The pain is often the result of a complicated combination of muscle tightness, weakness and inflammation. Tight calves and iliotibial (IT) band with weak quads is common. Working to strengthen the quads, hips and muscles immediately surrounding the knee is part of an effective treatment program as is working to loosen tight muscles through foam rolling and targeted stretching. Icing and taking NSAIDs such as Ibuprofan may also alleviate pain.
Plantar fasciitis (PF) is pain that primarily affects the heel and bottom of the foot. It usually onsets slowly and gradually over the course of several days and weeks but eventually becomes severe and debilitating rendering running and even walking a challenge. Pain can be particularly intense following periods of rest such as first thing in the morning or after sitting for a long time as well as activities involving dorsiflexion. When pain becomes sufficiently severe, rest is often the only option to allow for a full recovery, which unfortunately takes time. NSAIDs, icing and dedicated massage, as well as advanced and specialized techniques such as a cortisone shot or shockwave therapy, may provide some relief. Changing one’s footwear, trying orthotics and physiotherapy to correct gait imbalances are other options.
Tendonitis (also called tendinopathy) is the local inflammation of a tendon–the flexible but inelastic tissue that attaches muscle to bone–and often caused by overuse. While it can affect almost any tendon, such as those in the lower legs and feet, the Achilles is by far the most common place to be hit. Symptoms range from dull aches, pain and swelling to the local area to a burning sensation of the whole joint. Pain is usually made worse during and immediately following activity and followed by stiffness and swelling which restricts movement. RICE, heel pads, strengthening the tendon and NSAIDs are common treatment options.
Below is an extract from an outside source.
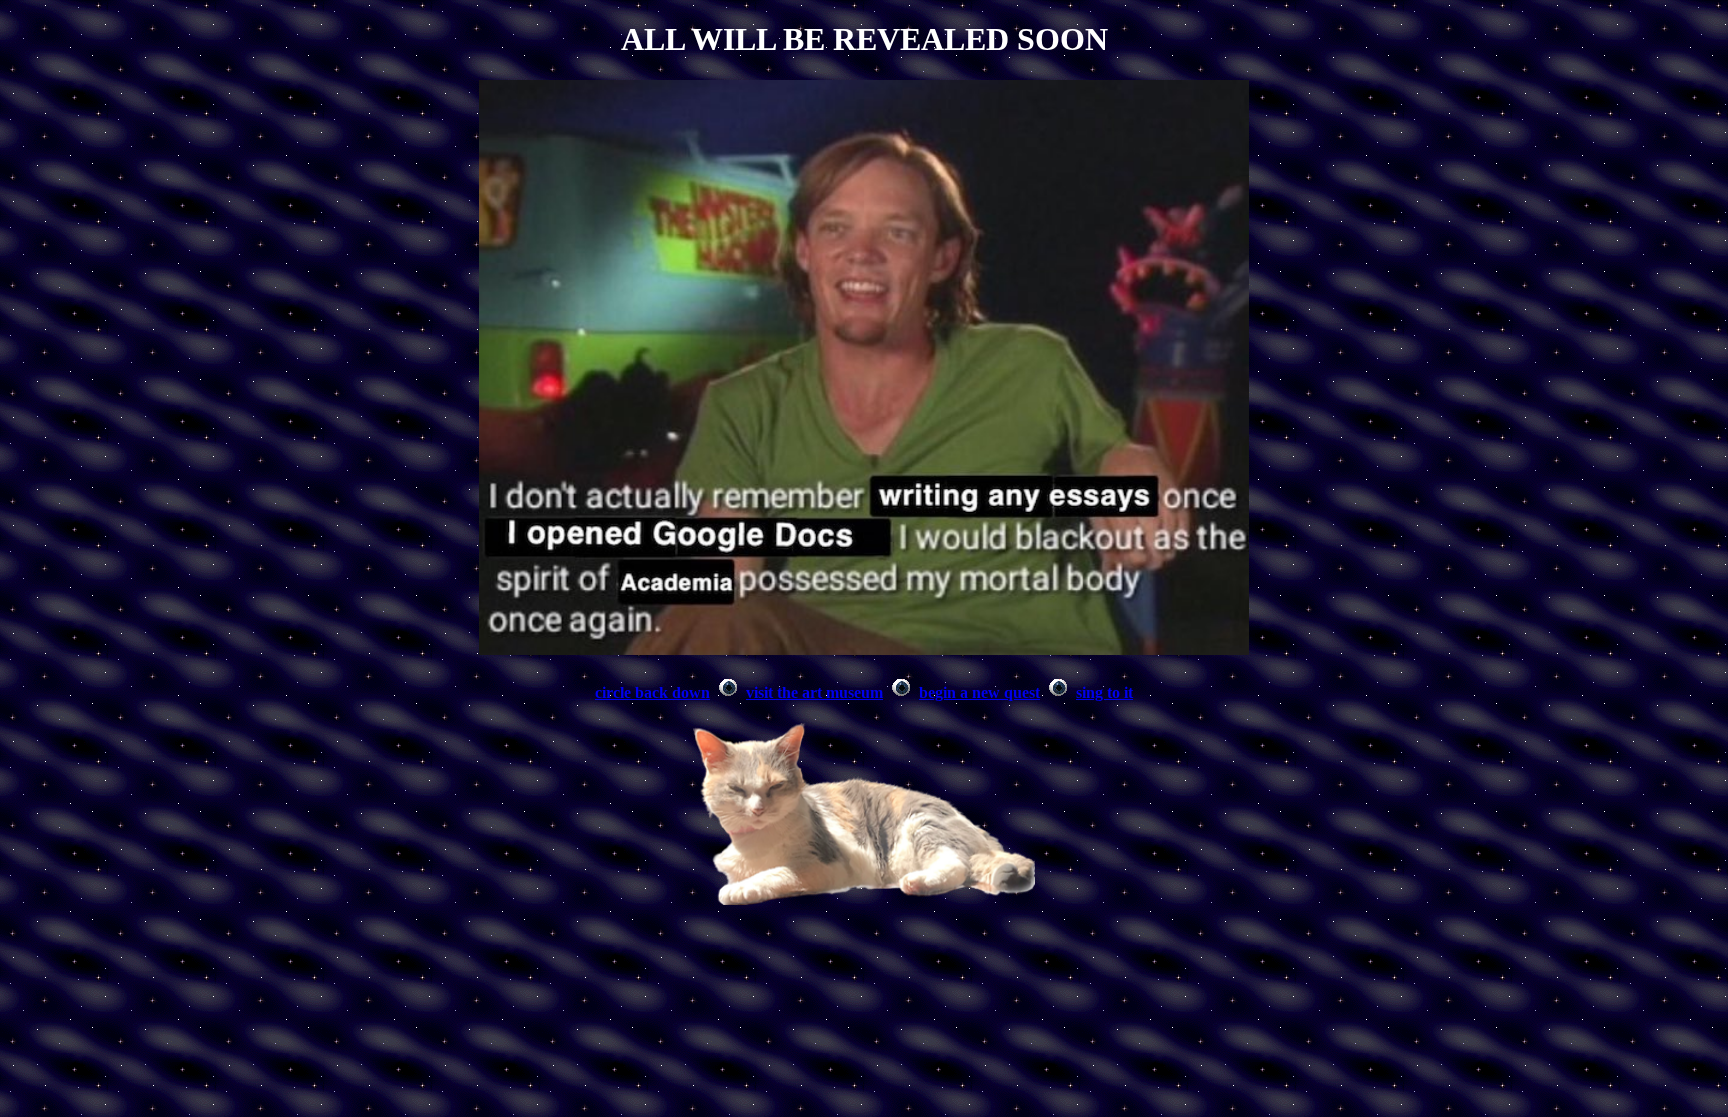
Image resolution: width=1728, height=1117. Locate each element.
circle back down (652, 692)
Sometimes referred to as medial tibial stress syndrome, shin splints are common among new and veteran runners alike and account for some 10 to 20 percent of all running injuries. Shin splints present as pain that runs along the front side on the lower leg–the shinbone or tibia–and can range from mild to severe. It is usually caused by small tears and micro trauma to the connective muscle tissue, common in new and inexperienced runners and those who increase their training load too quickly. Rest, ice, elevation and compression (RICE) are the most basic treatment options while NSAIDS can be used to reduce inflammation and pain. It is important you wear comfortable and proper fitting footwear as well as training in a gradually progressive fashion.
Iliotibial Band Syndrome (ITBS)
The IT runs along the outside of the leg from the hip to the knee. When it becomes tight, it rubs on the bursa of the knee causing pain. This pain tends to increase as you run and presents as a stabbing sensation on the outside of the knee. Foam rolling and stretching the IT may help release some of the tension but working to strengthen the glutes is also imperative for complete recovery.